Alopécie pseudo-hormonale

Certains patients présentent uniquement une raréfaction des cheveux modérément accrue au niveau central avec une évolution lente, qui est caractéristique d’une AAG classique; le trichogramme permet lui aussi d’objectiver une chute de cheveux uniquement active au niveau central. Les analyses de laboratoire révèlent une carence en fer et/ou en vitamine B12. Dans ce cas de figure, la correction de la carence peut à elle seule permettre d’inverser l’AAG. Dans le cadre d’une carence en fer, cette «alopécie pseudo-hormonale» peut s’expliquer par la fonction limitée de deux enzymes pertinentes pour les cheveux dans le métabolisme des androgènes: activité réduite de l’aromatase ferrodépendante impliquée dans la synthèse des œstrogènes et inhibition réduite de la 5α-réductase par des métabolites de la lipoxygénase ferrodépendante. Les deux forment un cercle vicieux et entraînent une hyperandrogénie relative ­locale et une hypo-œstrogénie (fig. 2). C’est ainsi que survient une AAG renforcée en cas de carence en fer (pré-)latente [4]. Par ailleurs, une carence en vitamine B12 peut activer une AAG en raison de la méthylation réduite et ainsi de l’inactivation des récepteurs aux androgènes, avec en conséquence une action renforcée des androgènes.
Figure 2: Mécanisme de l’alopécie pseudo-hormonale (hypothèse). La testostérone est transformée d’une part en œstradiol (pro-anagène, régule ensuite positivement l’aromatase) via l’aromatase ferrodépendante et d’autre part en dihydrotestostérone (DHT) plus puissante via la 5-alpharéductase (5αR); l’activité de la 5αR est inhibée par les métabolites du métabolisme des ­acides gras, qui dépendent de la lipoxygénase (LOX) ferrodépendante.
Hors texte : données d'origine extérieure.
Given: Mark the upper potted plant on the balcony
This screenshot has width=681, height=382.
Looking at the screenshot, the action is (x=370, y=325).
En cas de carence en fer dans les tissus, l’aromatase est moins active, avec accumulation de testostérone. Cette dernière est transformée d’autant plus efficacement en DHT via la 5αR non inhibée en raison de l’activité réduite de la LOX

Alopécie hypo-œstrogénique

Les œstrogènes ont une action stimulant directement la croissance des cheveux, ce qui est également mis en évidence dans les cultures cellulaires. Cela explique les beaux cheveux qu’ont les femmes durant la grossesse et la chute de cheveux lors de la forte baisse des œstrogènes après l’accouchement. Les œstrogènes stimulent également l’aromatase, qui dégrade la testostérone. Ainsi, toute baisse des œstrogènes chez la femme peut conduire à une chute de cheveux diffuse, mais également à une chute de cheveux semblable à une AAG: peuvent être incriminés la ménopause, les traitements par anti-œstrogènes et anti-aromatases, mais également la contraception hormonale par une préparation uniquement progestative (minipilule). En inhibant les gonadotrophines, les minipilules sont responsables d’une hypo-œstrogénie relative. Ainsi, chez les patients ayant une tendance à l’AAG, la prise de la minipilule durant l’allaitement, alors que la concentration des œstrogènes est faible après l’accouchement, a des répercussions dévastatrices. La chute de cheveux accrue paradoxale qui s’observe chez certaines femmes même sous contraception œstro-progestative (contraception orale combinée, COC) s’explique elle aussi par les mêmes raisons: le progestatif est principalement responsable de l’inhibition des gonadotrophines et l’éthinylestradiol exogène n’est pas capable de remplacer les œstrogènes endogènes (E2) dans tous les compartiments tissulaires. Chez ces patientes, particulièrement lorsque la COC abaisse les œstrogènes endogènes nettement en-dessous de la valeur la plus faible dans le cycle ovulatoire, il ne faut administrer d’acétate de cyprotérone en plus de la COC, mais totalement arrêter la COC et la remplacer par une contraception non hormonale.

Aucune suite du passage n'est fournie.